What ill-prepared and frustrated managers do - on a cricket field, and other things
The abject surrender by the numero uno Test team's famed batting line-up - not once but twice at Newlands, Cape Town in the first Test of the ongoing series - is not unexpected.
The Indian team landed in South Africa without any preparation at all. Only a few days back they were playing Sri Lanka at home and decimating them. But even against one of the weakest teams today, the Indian batting line-up struggled in the Kolkata Test due to seaming conditions. In fact, India surrendered to Lakmal and co. at Dharamshala in the first ODI. In 2016, India had lost to Sri Lanka in a T20I at Pune on a grassy 'English' pitch. So against the weakest team if we had demonstrated again and again that our world-record beating batsmen cannot stand muster on seaming pitches with grass, was there any doubt that we will not surrender in South Africa, or for that matter England and Australia later on in 2018?
Not that this issue wasn't raised? Skipper Kohli himself raised the issue and when no one listened in the BCCI, he chose to take a break for personal reasons like all frustrated managers do in any organisation when the bosses aren't listening. In response to Suresh Menon's column - Between The Wickets - Another Tough Tour Without Enough Preparation Time (The Hindu, Dec 19, 2017), this reader had suggested (vide letter dated 22 December 2017 to the editor of The Hindu) that instead of a meaningless series of matches against Sri Lanka, the top-22 players of India could have played a couple of three-day games at Dharamshala in conditions similar to South Africa. It was also suggested that India should have played at least three warm-up matches in South Africa against any opposition to get used to the conditions. What the Indian team management chose to do, in their frustration at the upcoming improbable challenge, was to scrap a two-day tour game to give the overworked players a rest!
So if anything hasn't changed, it is the same dismal start to an overseas tour. Losing inside, effectively three days, is definitely better than what Zimbabwe had to suffer in a Test match recently - losing in two days. The Indian bowlers gave the South African batsmen a virtual scare, not once but twice in the match. But the batsmen failed to answer the call of duty.
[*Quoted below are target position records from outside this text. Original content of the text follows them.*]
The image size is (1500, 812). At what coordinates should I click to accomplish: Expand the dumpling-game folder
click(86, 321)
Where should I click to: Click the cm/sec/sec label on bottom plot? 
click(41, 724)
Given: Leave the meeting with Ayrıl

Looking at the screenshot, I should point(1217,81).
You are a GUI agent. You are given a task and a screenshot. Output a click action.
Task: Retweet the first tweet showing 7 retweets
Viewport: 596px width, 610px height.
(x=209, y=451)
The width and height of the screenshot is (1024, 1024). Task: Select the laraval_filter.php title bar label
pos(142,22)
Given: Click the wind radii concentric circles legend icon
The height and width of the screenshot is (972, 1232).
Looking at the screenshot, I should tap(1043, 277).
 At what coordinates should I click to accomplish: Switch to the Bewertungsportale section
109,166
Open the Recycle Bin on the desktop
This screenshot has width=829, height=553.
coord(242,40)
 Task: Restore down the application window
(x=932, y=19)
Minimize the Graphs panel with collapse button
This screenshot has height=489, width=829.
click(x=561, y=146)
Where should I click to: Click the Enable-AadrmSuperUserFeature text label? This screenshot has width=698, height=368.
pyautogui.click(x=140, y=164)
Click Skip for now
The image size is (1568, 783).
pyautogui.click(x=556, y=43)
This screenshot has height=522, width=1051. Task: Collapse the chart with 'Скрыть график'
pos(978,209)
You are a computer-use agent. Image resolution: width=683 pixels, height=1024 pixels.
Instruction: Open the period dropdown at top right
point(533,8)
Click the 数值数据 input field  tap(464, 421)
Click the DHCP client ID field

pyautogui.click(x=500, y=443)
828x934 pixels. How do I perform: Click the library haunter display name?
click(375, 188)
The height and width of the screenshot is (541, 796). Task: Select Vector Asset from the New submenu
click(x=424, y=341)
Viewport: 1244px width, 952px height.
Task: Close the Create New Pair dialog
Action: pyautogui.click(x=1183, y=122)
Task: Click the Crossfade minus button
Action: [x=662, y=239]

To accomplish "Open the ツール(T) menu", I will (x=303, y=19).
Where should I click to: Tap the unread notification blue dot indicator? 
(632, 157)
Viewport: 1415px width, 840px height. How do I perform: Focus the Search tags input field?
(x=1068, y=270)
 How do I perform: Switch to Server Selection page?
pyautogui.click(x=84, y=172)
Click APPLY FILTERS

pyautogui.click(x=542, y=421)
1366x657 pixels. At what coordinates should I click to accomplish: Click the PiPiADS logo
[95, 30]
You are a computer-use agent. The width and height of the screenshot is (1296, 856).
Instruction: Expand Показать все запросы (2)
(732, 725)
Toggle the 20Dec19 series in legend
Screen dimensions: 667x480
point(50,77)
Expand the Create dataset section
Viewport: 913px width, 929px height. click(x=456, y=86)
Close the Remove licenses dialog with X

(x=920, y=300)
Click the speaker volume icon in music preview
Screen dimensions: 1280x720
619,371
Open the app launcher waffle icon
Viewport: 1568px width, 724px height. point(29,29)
Team selection was the starting point of it all. Why drop K L Rahul and Ajinkya Rahane in preference to Shikhar Dhawan and Rohit Sharma, who are flat-track limited-overs bullies at home? Pujara's failure and also Kohli's and Vijay's raises deep concerns. But these three are sure to figure out what went wrong. India may also have to think of playing four fast bowlers and forego the spin option altogether if conditions are similar in the remaining two Tests.
The numero uno lesson for the numero uno Test team - prepare properly.